Records for locating described items
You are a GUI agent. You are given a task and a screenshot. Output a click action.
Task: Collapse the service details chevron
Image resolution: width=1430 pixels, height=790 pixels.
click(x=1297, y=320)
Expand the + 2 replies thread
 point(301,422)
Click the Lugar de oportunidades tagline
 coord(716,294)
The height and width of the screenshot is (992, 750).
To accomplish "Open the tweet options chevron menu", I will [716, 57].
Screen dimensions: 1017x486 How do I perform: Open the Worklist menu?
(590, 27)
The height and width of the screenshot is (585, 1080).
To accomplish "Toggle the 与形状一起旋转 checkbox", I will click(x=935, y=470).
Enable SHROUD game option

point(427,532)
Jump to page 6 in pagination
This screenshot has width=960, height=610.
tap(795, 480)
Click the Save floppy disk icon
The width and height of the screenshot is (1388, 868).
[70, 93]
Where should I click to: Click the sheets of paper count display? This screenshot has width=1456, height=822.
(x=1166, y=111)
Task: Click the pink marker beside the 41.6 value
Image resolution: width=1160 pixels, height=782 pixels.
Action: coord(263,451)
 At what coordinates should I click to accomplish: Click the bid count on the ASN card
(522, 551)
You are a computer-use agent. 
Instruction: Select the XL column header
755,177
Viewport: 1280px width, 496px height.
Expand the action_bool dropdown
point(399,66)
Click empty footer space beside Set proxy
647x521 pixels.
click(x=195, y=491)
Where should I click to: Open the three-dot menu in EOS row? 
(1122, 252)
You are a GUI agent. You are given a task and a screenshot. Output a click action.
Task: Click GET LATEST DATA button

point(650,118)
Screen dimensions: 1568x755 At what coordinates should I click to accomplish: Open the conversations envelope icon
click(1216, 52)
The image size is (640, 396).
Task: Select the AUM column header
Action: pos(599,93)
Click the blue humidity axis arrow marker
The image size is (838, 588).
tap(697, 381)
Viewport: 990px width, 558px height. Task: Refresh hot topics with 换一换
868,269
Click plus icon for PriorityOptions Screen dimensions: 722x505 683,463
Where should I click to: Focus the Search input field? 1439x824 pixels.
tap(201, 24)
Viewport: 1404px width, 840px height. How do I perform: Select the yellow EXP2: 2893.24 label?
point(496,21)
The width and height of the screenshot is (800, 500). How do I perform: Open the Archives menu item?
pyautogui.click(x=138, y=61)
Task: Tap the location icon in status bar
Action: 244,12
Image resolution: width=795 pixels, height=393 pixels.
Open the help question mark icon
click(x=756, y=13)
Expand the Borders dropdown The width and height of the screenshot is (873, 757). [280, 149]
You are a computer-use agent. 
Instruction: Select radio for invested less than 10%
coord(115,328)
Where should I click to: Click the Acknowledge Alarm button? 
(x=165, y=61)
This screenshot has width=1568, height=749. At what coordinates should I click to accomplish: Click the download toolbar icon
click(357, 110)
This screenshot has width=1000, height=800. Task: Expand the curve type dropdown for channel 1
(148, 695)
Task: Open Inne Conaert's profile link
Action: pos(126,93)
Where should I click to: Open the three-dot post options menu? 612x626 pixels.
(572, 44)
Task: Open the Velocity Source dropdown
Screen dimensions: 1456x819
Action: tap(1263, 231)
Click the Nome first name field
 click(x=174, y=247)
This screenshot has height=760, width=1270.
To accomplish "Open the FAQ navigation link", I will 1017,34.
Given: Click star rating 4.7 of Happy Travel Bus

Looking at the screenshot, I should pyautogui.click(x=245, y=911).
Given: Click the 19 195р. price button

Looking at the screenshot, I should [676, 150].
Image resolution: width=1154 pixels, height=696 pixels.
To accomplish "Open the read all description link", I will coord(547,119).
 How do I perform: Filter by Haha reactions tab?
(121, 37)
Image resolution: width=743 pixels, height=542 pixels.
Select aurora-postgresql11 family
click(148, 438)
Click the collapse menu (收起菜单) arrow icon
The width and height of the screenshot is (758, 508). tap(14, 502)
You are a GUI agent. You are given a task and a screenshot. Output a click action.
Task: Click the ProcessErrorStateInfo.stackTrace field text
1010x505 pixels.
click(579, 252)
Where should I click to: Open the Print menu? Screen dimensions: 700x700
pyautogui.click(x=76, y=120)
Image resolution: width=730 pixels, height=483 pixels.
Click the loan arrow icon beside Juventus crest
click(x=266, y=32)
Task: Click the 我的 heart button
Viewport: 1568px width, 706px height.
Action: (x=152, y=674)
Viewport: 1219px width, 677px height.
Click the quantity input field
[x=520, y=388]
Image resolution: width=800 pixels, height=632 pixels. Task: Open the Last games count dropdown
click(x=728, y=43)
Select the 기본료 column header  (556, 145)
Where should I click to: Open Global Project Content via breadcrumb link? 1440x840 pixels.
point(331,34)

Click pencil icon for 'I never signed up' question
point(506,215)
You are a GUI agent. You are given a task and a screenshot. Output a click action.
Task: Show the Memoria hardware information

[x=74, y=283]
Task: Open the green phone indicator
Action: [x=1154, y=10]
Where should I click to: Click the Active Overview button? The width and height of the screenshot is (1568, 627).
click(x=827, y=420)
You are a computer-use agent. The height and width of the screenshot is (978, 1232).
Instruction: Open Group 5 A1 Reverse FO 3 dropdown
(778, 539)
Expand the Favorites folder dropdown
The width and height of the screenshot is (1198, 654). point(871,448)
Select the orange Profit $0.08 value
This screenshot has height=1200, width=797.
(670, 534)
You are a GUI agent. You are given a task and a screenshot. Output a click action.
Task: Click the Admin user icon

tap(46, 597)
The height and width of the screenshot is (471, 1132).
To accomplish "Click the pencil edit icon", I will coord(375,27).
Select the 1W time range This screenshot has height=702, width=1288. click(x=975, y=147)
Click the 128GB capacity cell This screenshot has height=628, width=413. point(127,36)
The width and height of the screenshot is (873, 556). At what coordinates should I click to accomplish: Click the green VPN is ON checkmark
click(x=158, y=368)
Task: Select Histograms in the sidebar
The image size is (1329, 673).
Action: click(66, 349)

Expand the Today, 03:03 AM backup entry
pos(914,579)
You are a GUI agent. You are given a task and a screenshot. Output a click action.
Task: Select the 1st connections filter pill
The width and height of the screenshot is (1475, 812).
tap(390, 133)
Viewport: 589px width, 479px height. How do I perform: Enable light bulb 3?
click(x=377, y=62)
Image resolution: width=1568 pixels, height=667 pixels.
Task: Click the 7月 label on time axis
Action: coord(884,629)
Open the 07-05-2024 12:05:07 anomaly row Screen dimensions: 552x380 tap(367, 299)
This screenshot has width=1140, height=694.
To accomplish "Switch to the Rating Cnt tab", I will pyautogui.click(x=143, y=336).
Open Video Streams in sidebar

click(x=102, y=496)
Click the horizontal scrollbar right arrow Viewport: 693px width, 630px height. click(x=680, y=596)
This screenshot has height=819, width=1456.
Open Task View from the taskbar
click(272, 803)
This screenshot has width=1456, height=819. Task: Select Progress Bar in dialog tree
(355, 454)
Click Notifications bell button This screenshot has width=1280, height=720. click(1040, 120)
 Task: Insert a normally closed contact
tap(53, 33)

== DIRECTIVE ==
Pick out each line of the records above that contains the word "coordinates" and copy those lines in full.

== SOLVED PROBLEM ==
 At what coordinates should I click to accomplish: Click the bid count on the ASN card
Screen dimensions: 1568x755 At what coordinates should I click to accomplish: Open the conversations envelope icon
This screenshot has width=1568, height=749. At what coordinates should I click to accomplish: Click the download toolbar icon
The width and height of the screenshot is (873, 556). At what coordinates should I click to accomplish: Click the green VPN is ON checkmark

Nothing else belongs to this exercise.